Furthermore, the aperture 25 communicates with the perfusion port
2Aa of the Y-shaped connector 2A through the space (the lumen) 26
formed between the inner surface of the outer tube 231 and the
outer surface of the fluid discharge tube 232. Furthermore, the
inner cylinder 23 has the inner cylinder operational bar 24, and as
mentioned above, the operational bar 24 is removably bound to the
middle cylinder 22 to become one-body with the middle cylinder 22,
and then the one-body or only the inner cylinder 23 can control
advancing or retracting with respect to the outer cylinder 21. In
the embodiment, the inner cylinder operational bar 24 is installed
on the leading end of the Y-shaped connector 2A and is an
arm-shaped from the Y-shaped connector 2A toward the leading end
side. Furthermore, the leading end of the inner cylinder
operational bar 24 has a concave part 24a which can fit the convex
part 223b of the operational bar 223 of the middle cylinder 22.

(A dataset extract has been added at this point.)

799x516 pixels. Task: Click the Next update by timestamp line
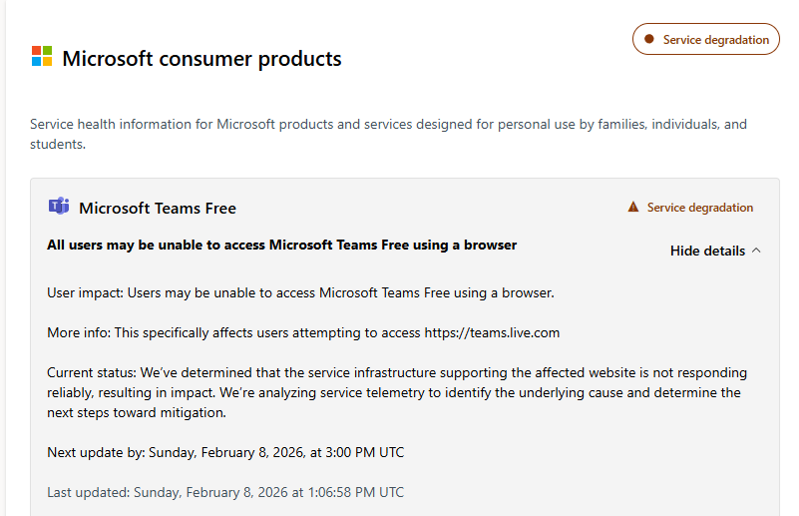[225, 452]

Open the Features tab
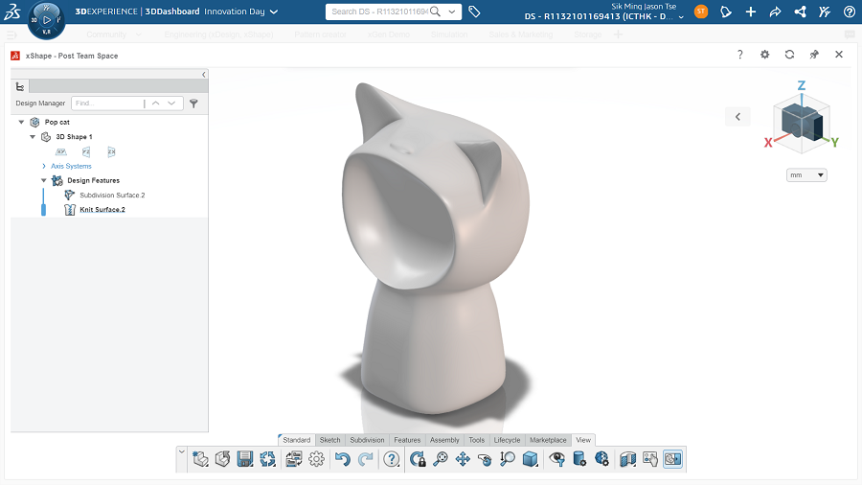(407, 440)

Furthermore, the inner cylinder operational bar 24 of the inner
cylinder 23 sequentially fits the notch structure 213c formed in
the outer cylinder 21 to control advancing, and furthermore, the
distal part (the leading end side) 2Ac of the Y-shaped connector 2A
abuts against the proximal end (the rear end) 21b of the outer
cylinder 21 to prevent the over-insertion of the inner cylinder
23.
[0249] Also in the embodiment, if required, other embodiments shown
in FIGS. 14 to 16 can be adopted.
[0250] FIG. 30(a) is a schematic view of the injector for an eye 1B
according to a third embodiment of the invention and shows a cross
section of only the leading end of the outer cylinder 31. The
injector for an eye 1B in the embodiment includes, as shown in FIG.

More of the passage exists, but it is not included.